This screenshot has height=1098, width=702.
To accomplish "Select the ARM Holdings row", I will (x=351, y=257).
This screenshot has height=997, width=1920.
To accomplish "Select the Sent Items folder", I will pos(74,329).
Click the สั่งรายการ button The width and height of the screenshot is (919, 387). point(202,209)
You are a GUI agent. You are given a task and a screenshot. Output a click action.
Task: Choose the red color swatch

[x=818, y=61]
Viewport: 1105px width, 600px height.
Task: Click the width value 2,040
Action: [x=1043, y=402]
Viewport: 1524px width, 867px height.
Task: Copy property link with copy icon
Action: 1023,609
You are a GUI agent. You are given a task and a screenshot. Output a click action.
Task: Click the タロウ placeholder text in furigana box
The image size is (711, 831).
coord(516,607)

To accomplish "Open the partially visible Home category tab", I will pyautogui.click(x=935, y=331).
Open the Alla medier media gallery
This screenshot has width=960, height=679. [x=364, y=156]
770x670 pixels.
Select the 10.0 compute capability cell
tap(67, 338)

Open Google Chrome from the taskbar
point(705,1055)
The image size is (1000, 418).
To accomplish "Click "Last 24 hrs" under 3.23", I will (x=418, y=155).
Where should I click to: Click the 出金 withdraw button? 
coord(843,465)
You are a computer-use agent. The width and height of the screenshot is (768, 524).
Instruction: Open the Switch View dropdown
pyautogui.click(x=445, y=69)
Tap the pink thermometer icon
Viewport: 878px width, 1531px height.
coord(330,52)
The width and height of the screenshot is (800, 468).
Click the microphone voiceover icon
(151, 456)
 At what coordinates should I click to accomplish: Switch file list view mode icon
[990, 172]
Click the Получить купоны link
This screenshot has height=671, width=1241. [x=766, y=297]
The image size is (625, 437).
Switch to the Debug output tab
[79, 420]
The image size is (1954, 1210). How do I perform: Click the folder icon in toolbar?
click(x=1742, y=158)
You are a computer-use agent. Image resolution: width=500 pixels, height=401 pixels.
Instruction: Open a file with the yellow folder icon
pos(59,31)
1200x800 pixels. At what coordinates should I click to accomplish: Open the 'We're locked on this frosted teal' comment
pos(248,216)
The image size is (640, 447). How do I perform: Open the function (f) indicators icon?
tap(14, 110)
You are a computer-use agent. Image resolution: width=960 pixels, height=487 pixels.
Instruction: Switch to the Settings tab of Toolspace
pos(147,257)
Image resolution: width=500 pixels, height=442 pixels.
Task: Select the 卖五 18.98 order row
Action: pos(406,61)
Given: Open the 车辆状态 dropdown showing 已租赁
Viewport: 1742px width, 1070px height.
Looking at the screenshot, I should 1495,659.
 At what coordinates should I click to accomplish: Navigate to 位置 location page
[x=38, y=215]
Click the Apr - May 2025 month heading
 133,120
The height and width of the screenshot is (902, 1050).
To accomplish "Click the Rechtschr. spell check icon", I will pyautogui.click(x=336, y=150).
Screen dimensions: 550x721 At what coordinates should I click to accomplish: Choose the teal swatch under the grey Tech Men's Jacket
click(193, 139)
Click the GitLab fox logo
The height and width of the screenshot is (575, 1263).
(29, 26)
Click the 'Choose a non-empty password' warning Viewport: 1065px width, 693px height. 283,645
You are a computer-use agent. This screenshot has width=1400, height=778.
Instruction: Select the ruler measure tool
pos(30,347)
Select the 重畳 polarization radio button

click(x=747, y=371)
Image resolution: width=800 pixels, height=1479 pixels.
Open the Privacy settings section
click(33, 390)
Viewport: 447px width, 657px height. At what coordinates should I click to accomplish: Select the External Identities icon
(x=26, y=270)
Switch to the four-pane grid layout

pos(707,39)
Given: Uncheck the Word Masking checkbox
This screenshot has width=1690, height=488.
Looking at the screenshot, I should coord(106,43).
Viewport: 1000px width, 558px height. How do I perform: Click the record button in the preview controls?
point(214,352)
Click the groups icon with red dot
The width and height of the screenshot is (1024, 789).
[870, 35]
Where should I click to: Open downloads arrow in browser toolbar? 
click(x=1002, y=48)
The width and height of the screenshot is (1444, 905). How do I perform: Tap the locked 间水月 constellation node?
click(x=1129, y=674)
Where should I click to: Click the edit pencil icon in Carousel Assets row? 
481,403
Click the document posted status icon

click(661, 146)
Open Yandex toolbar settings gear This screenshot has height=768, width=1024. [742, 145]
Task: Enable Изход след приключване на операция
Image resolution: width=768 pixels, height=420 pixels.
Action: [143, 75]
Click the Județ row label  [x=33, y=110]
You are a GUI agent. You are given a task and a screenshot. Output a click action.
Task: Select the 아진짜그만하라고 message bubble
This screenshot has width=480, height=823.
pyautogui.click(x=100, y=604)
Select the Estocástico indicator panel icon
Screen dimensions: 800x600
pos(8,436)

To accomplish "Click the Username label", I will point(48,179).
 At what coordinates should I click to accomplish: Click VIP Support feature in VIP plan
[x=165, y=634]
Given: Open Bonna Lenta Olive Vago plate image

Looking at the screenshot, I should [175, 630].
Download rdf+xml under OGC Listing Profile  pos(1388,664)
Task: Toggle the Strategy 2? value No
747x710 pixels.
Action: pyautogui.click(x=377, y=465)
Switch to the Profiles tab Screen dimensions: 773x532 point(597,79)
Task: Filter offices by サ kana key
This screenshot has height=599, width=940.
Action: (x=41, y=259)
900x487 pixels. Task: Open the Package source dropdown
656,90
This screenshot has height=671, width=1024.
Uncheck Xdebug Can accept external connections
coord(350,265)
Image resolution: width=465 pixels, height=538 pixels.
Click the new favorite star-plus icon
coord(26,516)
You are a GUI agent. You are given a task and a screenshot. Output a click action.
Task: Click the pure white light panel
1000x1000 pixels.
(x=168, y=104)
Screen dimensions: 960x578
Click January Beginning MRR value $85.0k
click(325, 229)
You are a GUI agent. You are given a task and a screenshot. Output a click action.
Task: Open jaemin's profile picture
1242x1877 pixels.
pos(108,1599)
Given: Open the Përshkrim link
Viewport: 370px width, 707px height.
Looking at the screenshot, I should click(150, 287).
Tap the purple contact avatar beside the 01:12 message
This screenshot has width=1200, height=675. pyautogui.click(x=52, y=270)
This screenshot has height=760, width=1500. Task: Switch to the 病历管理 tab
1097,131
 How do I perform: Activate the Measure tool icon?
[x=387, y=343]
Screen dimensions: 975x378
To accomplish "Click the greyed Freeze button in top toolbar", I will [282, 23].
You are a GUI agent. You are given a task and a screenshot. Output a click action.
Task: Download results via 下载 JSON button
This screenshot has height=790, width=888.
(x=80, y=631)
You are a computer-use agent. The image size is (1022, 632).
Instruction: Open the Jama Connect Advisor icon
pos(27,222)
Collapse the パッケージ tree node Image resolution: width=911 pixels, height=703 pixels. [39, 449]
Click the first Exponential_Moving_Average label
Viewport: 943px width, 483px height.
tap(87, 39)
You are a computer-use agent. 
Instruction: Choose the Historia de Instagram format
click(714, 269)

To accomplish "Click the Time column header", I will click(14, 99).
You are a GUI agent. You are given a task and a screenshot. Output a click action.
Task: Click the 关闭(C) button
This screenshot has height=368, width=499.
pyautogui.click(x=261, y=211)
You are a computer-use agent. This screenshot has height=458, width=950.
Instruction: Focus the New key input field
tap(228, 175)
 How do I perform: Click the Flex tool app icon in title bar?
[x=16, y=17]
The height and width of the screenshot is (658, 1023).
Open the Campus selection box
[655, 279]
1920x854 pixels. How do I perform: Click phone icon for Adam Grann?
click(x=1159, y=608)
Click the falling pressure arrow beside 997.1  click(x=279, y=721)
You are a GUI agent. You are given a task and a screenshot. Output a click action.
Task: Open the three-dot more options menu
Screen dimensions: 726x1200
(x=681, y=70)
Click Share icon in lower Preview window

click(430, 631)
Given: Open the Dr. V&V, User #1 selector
::::
A verbatim copy of all the entries is the expected result.

**TASK SOLUTION**:
This screenshot has height=1098, width=702.
To accomplish "Select the ARM Holdings row", I will (x=351, y=257).
This screenshot has height=997, width=1920.
To accomplish "Select the Sent Items folder", I will pos(74,329).
Click the สั่งรายการ button The width and height of the screenshot is (919, 387). point(202,209)
You are a GUI agent. You are given a task and a screenshot. Output a click action.
Task: Choose the red color swatch

[x=818, y=61]
Viewport: 1105px width, 600px height.
Task: Click the width value 2,040
Action: [x=1043, y=402]
Viewport: 1524px width, 867px height.
Task: Copy property link with copy icon
Action: 1023,609
You are a GUI agent. You are given a task and a screenshot. Output a click action.
Task: Click the タロウ placeholder text in furigana box
The image size is (711, 831).
coord(516,607)

To accomplish "Open the partially visible Home category tab", I will pyautogui.click(x=935, y=331).
Open the Alla medier media gallery
This screenshot has width=960, height=679. [x=364, y=156]
770x670 pixels.
Select the 10.0 compute capability cell
tap(67, 338)

Open Google Chrome from the taskbar
point(705,1055)
The image size is (1000, 418).
To accomplish "Click "Last 24 hrs" under 3.23", I will (x=418, y=155).
Where should I click to: Click the 出金 withdraw button? 
coord(843,465)
You are a computer-use agent. The width and height of the screenshot is (768, 524).
Instruction: Open the Switch View dropdown
pyautogui.click(x=445, y=69)
Tap the pink thermometer icon
Viewport: 878px width, 1531px height.
coord(330,52)
The width and height of the screenshot is (800, 468).
Click the microphone voiceover icon
(151, 456)
 At what coordinates should I click to accomplish: Switch file list view mode icon
[990, 172]
Click the Получить купоны link
This screenshot has height=671, width=1241. [x=766, y=297]
The image size is (625, 437).
Switch to the Debug output tab
[79, 420]
The image size is (1954, 1210). How do I perform: Click the folder icon in toolbar?
click(x=1742, y=158)
You are a computer-use agent. Image resolution: width=500 pixels, height=401 pixels.
Instruction: Open a file with the yellow folder icon
pos(59,31)
1200x800 pixels. At what coordinates should I click to accomplish: Open the 'We're locked on this frosted teal' comment
pos(248,216)
The image size is (640, 447). How do I perform: Open the function (f) indicators icon?
tap(14, 110)
You are a computer-use agent. Image resolution: width=960 pixels, height=487 pixels.
Instruction: Switch to the Settings tab of Toolspace
pos(147,257)
Image resolution: width=500 pixels, height=442 pixels.
Task: Select the 卖五 18.98 order row
Action: pos(406,61)
Given: Open the 车辆状态 dropdown showing 已租赁
Viewport: 1742px width, 1070px height.
Looking at the screenshot, I should 1495,659.
 At what coordinates should I click to accomplish: Navigate to 位置 location page
[x=38, y=215]
Click the Apr - May 2025 month heading
 133,120
The height and width of the screenshot is (902, 1050).
To accomplish "Click the Rechtschr. spell check icon", I will pyautogui.click(x=336, y=150).
Screen dimensions: 550x721 At what coordinates should I click to accomplish: Choose the teal swatch under the grey Tech Men's Jacket
click(193, 139)
Click the GitLab fox logo
The height and width of the screenshot is (575, 1263).
(29, 26)
Click the 'Choose a non-empty password' warning Viewport: 1065px width, 693px height. 283,645
You are a computer-use agent. This screenshot has width=1400, height=778.
Instruction: Select the ruler measure tool
pos(30,347)
Select the 重畳 polarization radio button

click(x=747, y=371)
Image resolution: width=800 pixels, height=1479 pixels.
Open the Privacy settings section
click(33, 390)
Viewport: 447px width, 657px height. At what coordinates should I click to accomplish: Select the External Identities icon
(x=26, y=270)
Switch to the four-pane grid layout

pos(707,39)
Given: Uncheck the Word Masking checkbox
This screenshot has width=1690, height=488.
Looking at the screenshot, I should coord(106,43).
Viewport: 1000px width, 558px height. How do I perform: Click the record button in the preview controls?
point(214,352)
Click the groups icon with red dot
The width and height of the screenshot is (1024, 789).
[870, 35]
Where should I click to: Open downloads arrow in browser toolbar? 
click(x=1002, y=48)
The width and height of the screenshot is (1444, 905). How do I perform: Tap the locked 间水月 constellation node?
click(x=1129, y=674)
Where should I click to: Click the edit pencil icon in Carousel Assets row? 
481,403
Click the document posted status icon

click(661, 146)
Open Yandex toolbar settings gear This screenshot has height=768, width=1024. [742, 145]
Task: Enable Изход след приключване на операция
Image resolution: width=768 pixels, height=420 pixels.
Action: [143, 75]
Click the Județ row label  [x=33, y=110]
You are a GUI agent. You are given a task and a screenshot. Output a click action.
Task: Select the 아진짜그만하라고 message bubble
This screenshot has width=480, height=823.
pyautogui.click(x=100, y=604)
Select the Estocástico indicator panel icon
Screen dimensions: 800x600
pos(8,436)

To accomplish "Click the Username label", I will point(48,179).
 At what coordinates should I click to accomplish: Click VIP Support feature in VIP plan
[x=165, y=634]
Given: Open Bonna Lenta Olive Vago plate image

Looking at the screenshot, I should [175, 630].
Download rdf+xml under OGC Listing Profile  pos(1388,664)
Task: Toggle the Strategy 2? value No
747x710 pixels.
Action: pyautogui.click(x=377, y=465)
Switch to the Profiles tab Screen dimensions: 773x532 point(597,79)
Task: Filter offices by サ kana key
This screenshot has height=599, width=940.
Action: (x=41, y=259)
900x487 pixels. Task: Open the Package source dropdown
656,90
This screenshot has height=671, width=1024.
Uncheck Xdebug Can accept external connections
coord(350,265)
Image resolution: width=465 pixels, height=538 pixels.
Click the new favorite star-plus icon
coord(26,516)
You are a GUI agent. You are given a task and a screenshot. Output a click action.
Task: Click the pure white light panel
1000x1000 pixels.
(x=168, y=104)
Screen dimensions: 960x578
Click January Beginning MRR value $85.0k
click(325, 229)
You are a GUI agent. You are given a task and a screenshot. Output a click action.
Task: Open jaemin's profile picture
1242x1877 pixels.
pos(108,1599)
Given: Open the Përshkrim link
Viewport: 370px width, 707px height.
Looking at the screenshot, I should click(150, 287).
Tap the purple contact avatar beside the 01:12 message
This screenshot has width=1200, height=675. pyautogui.click(x=52, y=270)
This screenshot has height=760, width=1500. Task: Switch to the 病历管理 tab
1097,131
 How do I perform: Activate the Measure tool icon?
[x=387, y=343]
Screen dimensions: 975x378
To accomplish "Click the greyed Freeze button in top toolbar", I will [282, 23].
You are a GUI agent. You are given a task and a screenshot. Output a click action.
Task: Download results via 下载 JSON button
This screenshot has height=790, width=888.
(x=80, y=631)
You are a computer-use agent. The image size is (1022, 632).
Instruction: Open the Jama Connect Advisor icon
pos(27,222)
Collapse the パッケージ tree node Image resolution: width=911 pixels, height=703 pixels. [39, 449]
Click the first Exponential_Moving_Average label
Viewport: 943px width, 483px height.
tap(87, 39)
You are a computer-use agent. 
Instruction: Choose the Historia de Instagram format
click(714, 269)

To accomplish "Click the Time column header", I will click(14, 99).
You are a GUI agent. You are given a task and a screenshot. Output a click action.
Task: Click the 关闭(C) button
This screenshot has height=368, width=499.
pyautogui.click(x=261, y=211)
You are a computer-use agent. This screenshot has height=458, width=950.
Instruction: Focus the New key input field
tap(228, 175)
 How do I perform: Click the Flex tool app icon in title bar?
[x=16, y=17]
The height and width of the screenshot is (658, 1023).
Open the Campus selection box
[655, 279]
1920x854 pixels. How do I perform: Click phone icon for Adam Grann?
click(x=1159, y=608)
Click the falling pressure arrow beside 997.1  click(x=279, y=721)
You are a GUI agent. You are given a task and a screenshot. Output a click action.
Task: Open the three-dot more options menu
Screen dimensions: 726x1200
(x=681, y=70)
Click Share icon in lower Preview window

click(430, 631)
Given: Open the Dr. V&V, User #1 selector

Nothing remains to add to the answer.